Page:

--*--

Recipes are a way to transform a set of objects into other objects within a Minecraft world. Although Minecraft uses this system purely for item transformations, the system is built in a way that allows any kind of objects - blocks, entities, etc. - to be transformed. Almost all recipes use recipe data files; a "recipe" is assumed to be a data-driven recipe in this article unless explicitly stated otherwise.

Recipe data files are located at data/<namespace>/recipe/<path>.json. For example, the recipe minecraft:diamond_block is located at data/minecraft/recipe/diamond_block.json.

Terminology

  • A recipe JSON, or recipe file, is a JSON file that is loaded and stored by the RecipeManager. It contains info such as the recipe type, the inputs and outputs, as well as additional information (e.g. processing time).
  • A Recipe holds in-code representations of all JSON fields, alongside the matching logic ("Does this input match the recipe?") and some other properties.
  • A RecipeInput is a type that provides inputs to a recipe. Comes in several subclasses, e.g. CraftingInput or SingleRecipeInput (for furnaces and similar).
  • A recipe ingredient, or just ingredient, is a single input for a recipe (whereas the RecipeInput generally represents a collection of inputs to check against a recipe's ingredients). Ingredients are a very powerful system and as such outlined in their own article.
  • A PlacementInfo is a definition of items the recipe contains and what indexes they should populate. If the recipe cannot be captured to some degree based on the items provided (e.g., only changing the data components), then PlacementInfo#NOT_PLACEABLE is used.
  • A SlotDisplay defines how a single slot should display within a recipe viewer, like the recipe book.
  • A RecipeDisplay defines the SlotDisplays of a recipe to be consumed by a recipe viewer, like the recipe book. While the interface only contains methods for the result of a recipe and the workstation the recipe was conducted within, a subtype can capture information like ingredients or grid size.
  • The RecipeManager is a singleton field on the server that holds all loaded recipes.

--*--

Exercise set:
A. In one to three sentences, explain when the recipes page says PlacementInfo#NOT_PLACEABLE is used.
B. Reproduce the passage of the recipes page word for word, starting with "Recipes are a" and going on through "(e.g. processing time).".
None of the material has any bearing on the work here.

Information shown:

--*--

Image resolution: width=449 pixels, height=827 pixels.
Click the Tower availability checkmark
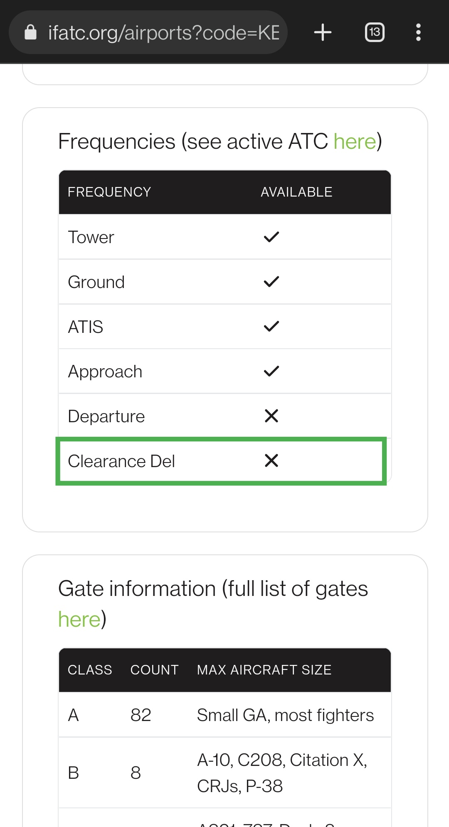pos(271,237)
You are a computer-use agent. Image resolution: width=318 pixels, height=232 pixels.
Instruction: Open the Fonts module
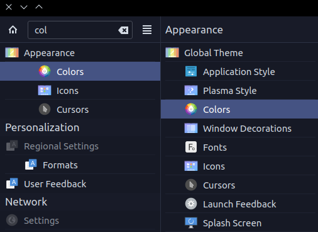pos(240,147)
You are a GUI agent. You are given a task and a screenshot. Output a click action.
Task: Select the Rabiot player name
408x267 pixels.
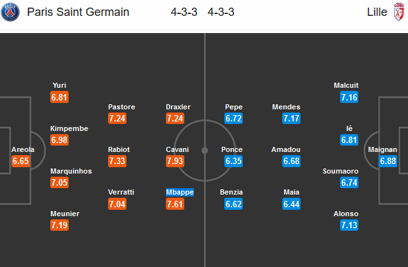[x=121, y=150]
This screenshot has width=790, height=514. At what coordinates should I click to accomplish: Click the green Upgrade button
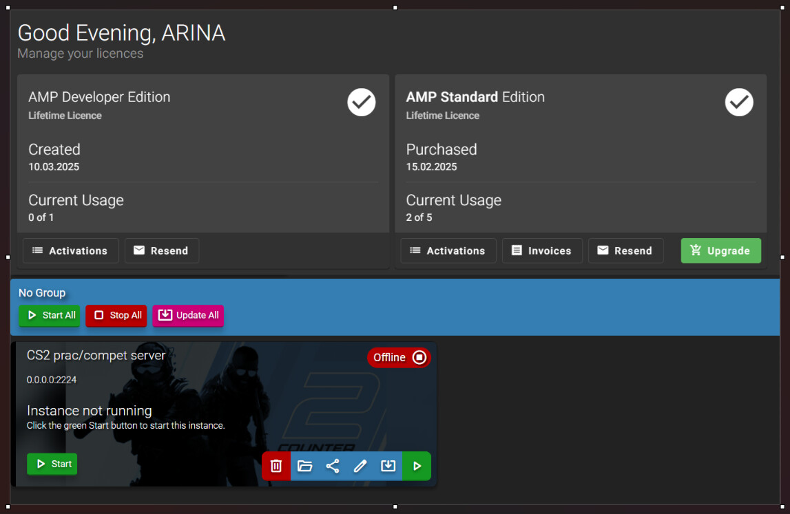pyautogui.click(x=721, y=250)
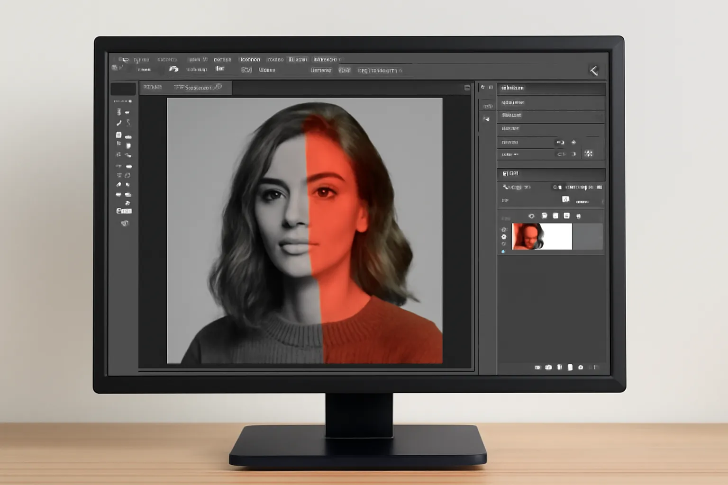Select the red portrait layer thumbnail
Screen dimensions: 728x485
(x=528, y=236)
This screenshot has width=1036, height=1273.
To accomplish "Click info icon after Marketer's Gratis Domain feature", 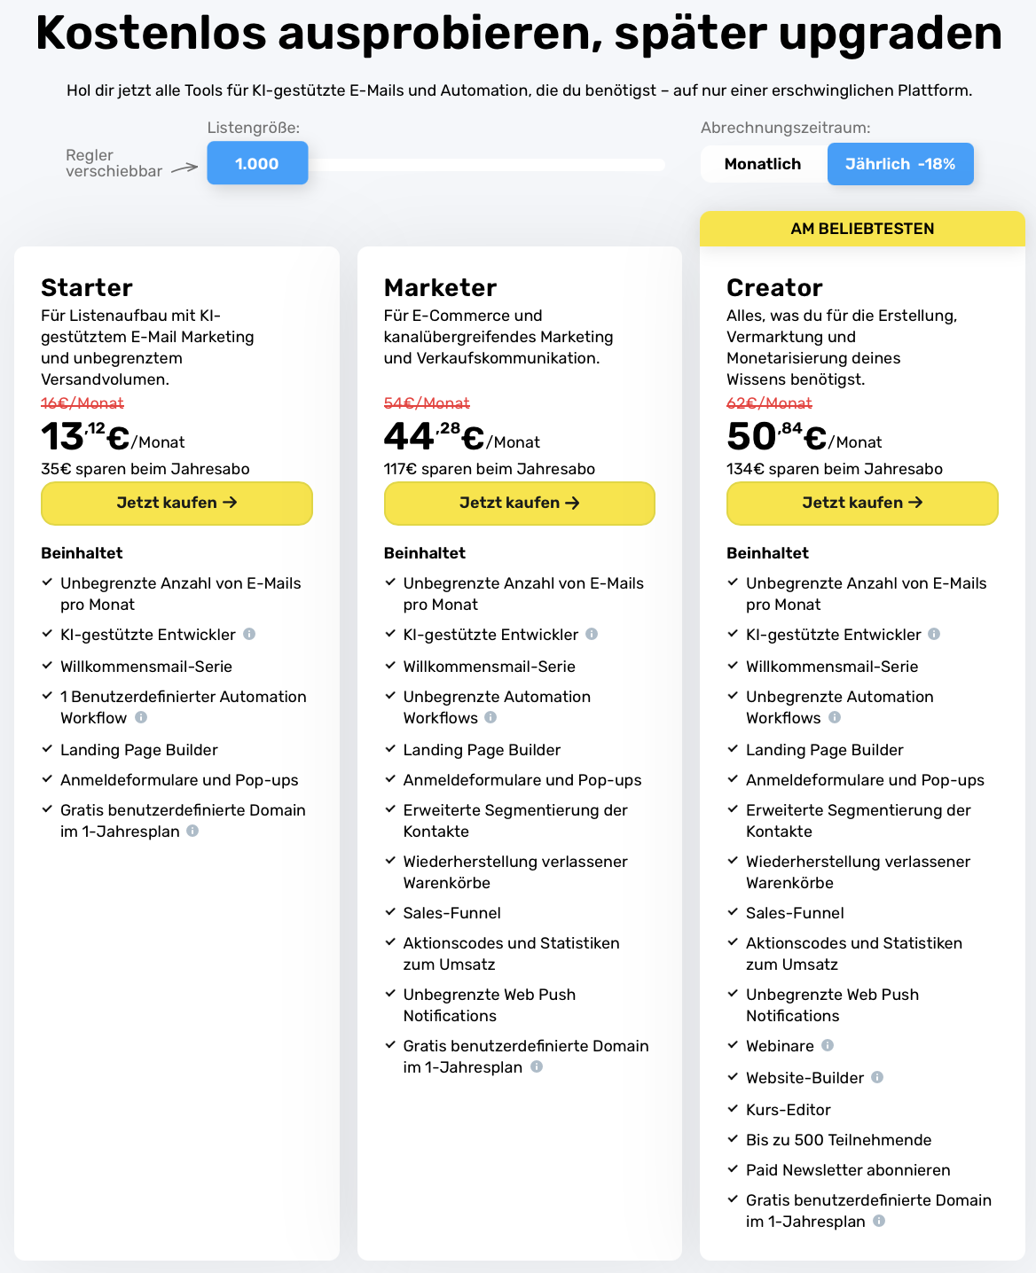I will tap(537, 1066).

--*--

Solutions to the exercise:
A. PlacementInfo#NOT_PLACEABLE is used when the recipe cannot be captured to some degree based on the items provided. The page gives a recipe that only changes the data components as an example.

B.
Recipes are a way to transform a set of objects into other objects within a Minecraft world. Although Minecraft uses this system purely for item transformations, the system is built in a way that allows any kind of objects - blocks, entities, etc. - to be transformed. Almost all recipes use recipe data files; a "recipe" is assumed to be a data-driven recipe in this article unless explicitly stated otherwise.

Recipe data files are located at data/<namespace>/recipe/<path>.json. For example, the recipe minecraft:diamond_block is located at data/minecraft/recipe/diamond_block.json.

Terminology

  • A recipe JSON, or recipe file, is a JSON file that is loaded and stored by the RecipeManager. It contains info such as the recipe type, the inputs and outputs, as well as additional information (e.g. processing time).